So, agents are not forced to vectorize the entire customer inquiry; they can choose freely how to interact with the vector database.

Even if the vector database pull includes some light blue jeans:

Initial vector database pull could include light blue jeans neighbors

The custom filter applied by the agent filters out the light blue jeans and responds with product recommendations suitable to what the customer asked for:

Agent's custom filter ensures recommendations match the customer's request for dark blue jeans

In summary, the limitation of no query understanding is solved by giving agents access to custom tools and allowing them to interact with the vector database freely.

Using Advanced Tools in Agents

To tackle the query understanding limitation, agents use more complex functions. This allows them to filter and refine data retrieval based on the user's specific needs.

Here's an example function demonstrating how an agent can decide whether to filter the search results:

main.py
def vector_query(
    query: str,
    colors: List[str]
) -> str:
    """Perform a vector search over an index.

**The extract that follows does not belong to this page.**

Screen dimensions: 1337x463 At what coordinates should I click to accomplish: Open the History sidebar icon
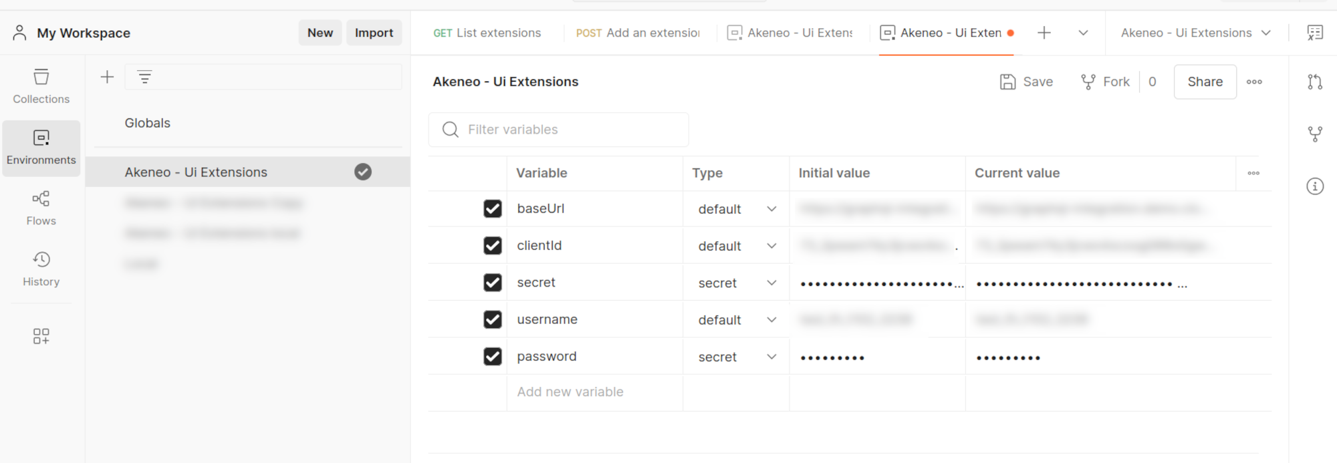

    query (str): the string query to be embedded.
    colors (List[str]): Filter by set of colors. Leave BLANK if we want to perform a vector search
        over all colors. Otherwise, filter by the set of specified colors. Use lowercase.
    """

    # Create metadata dictionaries for color filters
    metadata_dicts = [
        {"key": "color", "value": c} for c in colors
    ]

    # Define the query object with embedding and optional filters
    query_object = VectorStoreQuery(
        query_str=query,
        query_embedding=get_my_embedding(query),
        alpha=0.8,
        mode="hybrid",
        similarity_top_k=5,

        # Apply filters if provided
        filters=MetadataFilters.from_dicts(
            metadata_dicts,
            condition=FilterCondition.OR
        )
    )

    # Execute the query against the vector store
    response = vector_store.query(query_object)

    # Return the response
    return response

# Convert the function into a tool
vector_query_tool = FunctionTool.from_defaults(
    name="vector_tool",
    fn=vector_query
)

# Integrate the tool into an agent
agent = ReActAgent.from_tools([tool], llm=llm, verbose=True)

This function allows the agent to perform a vector search with optional color filtering. By providing the flexibility to apply filters or not, the agent can better understand and respond to complex queries.

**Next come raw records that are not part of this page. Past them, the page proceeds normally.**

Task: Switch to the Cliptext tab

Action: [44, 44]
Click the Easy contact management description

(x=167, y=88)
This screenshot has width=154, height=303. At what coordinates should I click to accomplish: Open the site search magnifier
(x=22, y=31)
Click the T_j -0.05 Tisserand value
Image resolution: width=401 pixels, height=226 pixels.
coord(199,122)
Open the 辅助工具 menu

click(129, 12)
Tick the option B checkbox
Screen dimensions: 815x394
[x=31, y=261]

4. The Solution No Reflection Limitation

The last limitation we examined was the inability to reflect on the vector database product pull, leading to misunderstandings. For example, the RAG pipeline included men's jeans even though the customer explicitly asked for women's jeans:

Naive RAG includes men's jeans despite the customer's request for women's jeans

This reflection challenge is solved in agents by giving them the ability to first create a game plan and then reflect on the outcome of each step of the plan they made.

In our case, the agent has an internal loop consisting of thought, action, and observation. For each loop, the agent creates a plan and then evaluates how well each step went:

Agents use an internal loop of thought, action, and observation to reflect and plan

So in our case, we have the input "Hi! I'm looking for women's jeans for a summer party" as our input:

Customer's input: 'Hi! I'm looking for women's jeans for a summer party

Customer's input: "Hi! I'm looking for women's jeans for a summer party"

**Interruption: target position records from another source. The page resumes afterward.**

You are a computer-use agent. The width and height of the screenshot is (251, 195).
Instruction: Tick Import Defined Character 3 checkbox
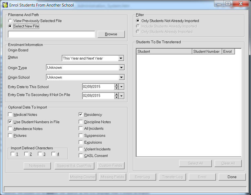tap(40, 154)
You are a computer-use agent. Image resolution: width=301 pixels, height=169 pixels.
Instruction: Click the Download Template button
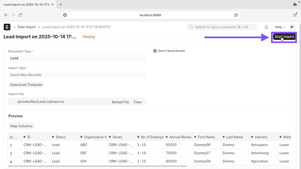click(26, 85)
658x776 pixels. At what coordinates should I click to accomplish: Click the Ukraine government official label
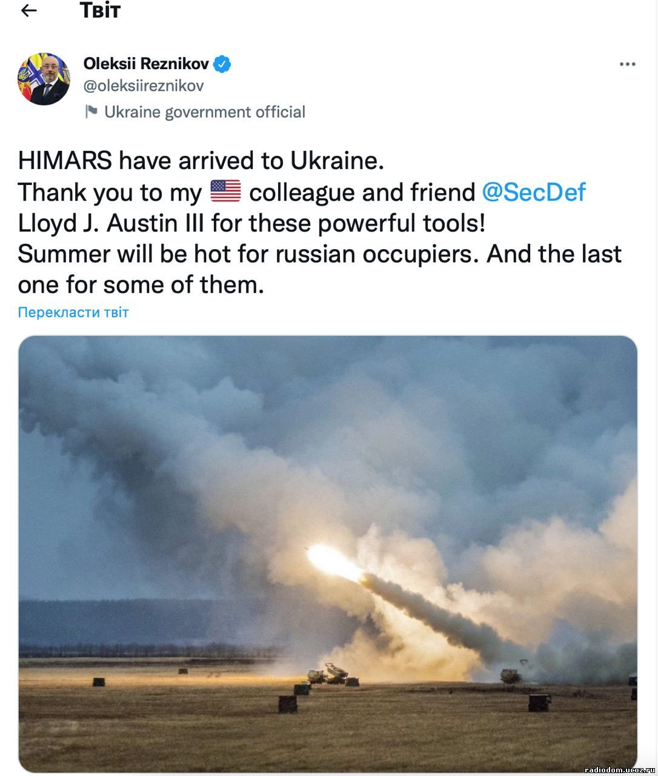point(205,112)
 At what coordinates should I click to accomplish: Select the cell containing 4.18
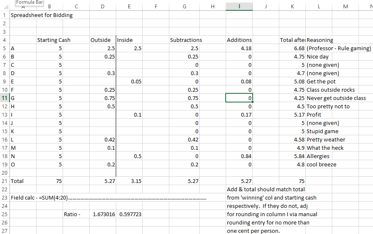[239, 49]
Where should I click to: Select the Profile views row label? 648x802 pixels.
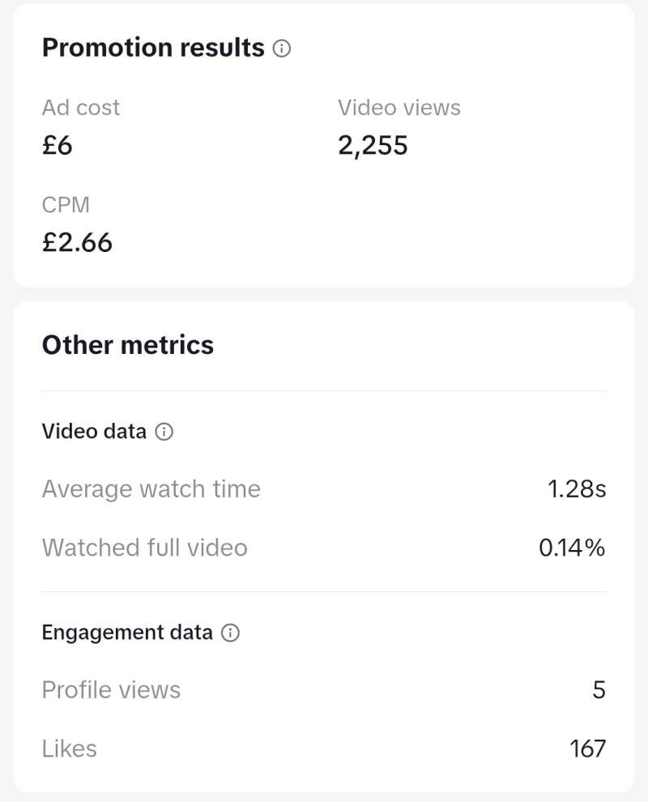click(111, 690)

That input is processed through the first step, which is the "thought step". This is the reasoning process where the agent tries to understand the task and make decisions on how to proceed.

In our case, the plan would be to query our vector database looking for women's jeans suitable for a summer party. The query could then be "women's jeans summer party":

Agent formulates a plan: Query the vector database with 'women's jeans summer party'"

Agent formulates a plan: Query the vector database with "women's jeans summer party"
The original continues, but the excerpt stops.